Selasa, 07 November 2017

Tradisi Pesantren


BAB I
PENDAHULUAN
Pondok pesantren adalah salah satu pendidikan Islam di Indonesia yang mempunyai ciri-ciri khas tersendiri. Definisi pesantren sendiri mempunyai pengertian yang bervariasi, tetapi pada hakekatnya mengandung arti yang sama.
Perlu diketahui, kata pesantren berasal dari kata santri . Asal kata san berarti orang baik (laki-laki) disambung tra berarti suka menolong, santra berarti orang baik yang suka menolong.

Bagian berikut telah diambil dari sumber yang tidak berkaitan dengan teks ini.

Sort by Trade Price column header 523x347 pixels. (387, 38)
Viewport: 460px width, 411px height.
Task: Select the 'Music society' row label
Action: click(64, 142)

Pesantren berarti tempat untuk membina manusia menjadi orang baik.
            Dalam catatan sejarah, Pondok Pesantren dikenal di Indonesia sejak zaman Walisongo. Diawali dengan berdiringan pondok pesantren yang digaungi oleh sunan Ampel, yang pada akhirnya akan menjadi cikal bakal berkembangnya pesantren.
            Kesederhanaan kehidupan dipesantren sangat terlihat, baik segi fisik bangunan, metode, bahan kajian dan perangkat belajar lainnya. Serta tradisi-tradisi yang amat melekat dipesantren. Dalam makalah inilah kami  berusaha untuk menguraikan dan membahas tradisi-tradisi apa saja yang melekat dan menjadi ciri khas dari pesantren secara umum.





BAB II
PEMBAHASAN
A.    Pengertian Tradisi Pesantren
Kata tradisi berasal dari bahasa Inggris, “tradition” yang berarti tradisi. Dalam bahasa Indonesia, tradisi diartikan sebagai sesuatu (seperti adat, kepercayaan, kebiasaan, ajaran dan sebagainya) yang turun menurun dari nenek moyang hingga anak cucu.[1]
 Pondok pesantren yaitu suatu lembaga pendidikan islam yang didalamnya terdapat seorang kiai (pendidik) yang mengajar dan mendidik para santri (peserta didik) dengan sarana masjid yang digunakan untuk menyelenggarakan pendidikan tersebut, serta didukung adanya pemondokan atau asrama sebagai tempat tinggal para santri.[2]
Tradisi pesantren adalah segala sesuatu yang dibiasakan, dipahami, dihayati, dan dipraktekkan dipesantren, yaitu berupa nilai-nilai dan implementasinya dalam kehidupan sehari-hari, sehingga membentuk kebudayaan dan peradaban yang membedakannya dengan tradisi yang terdapat pada lembaga pendidikan lainya. Tradisi pesantren juga berarti nilai-nilai yang dipahami, dihayati, diamalkan dan melekat pada seluruh komponen pesantren.
Dilihat dari pengertian pondok pesantren diatas, maka terdapat 4 aspek penting didalam suatu pesantren, yaitu kiai, santri, masjid, pemondokan atau asrama.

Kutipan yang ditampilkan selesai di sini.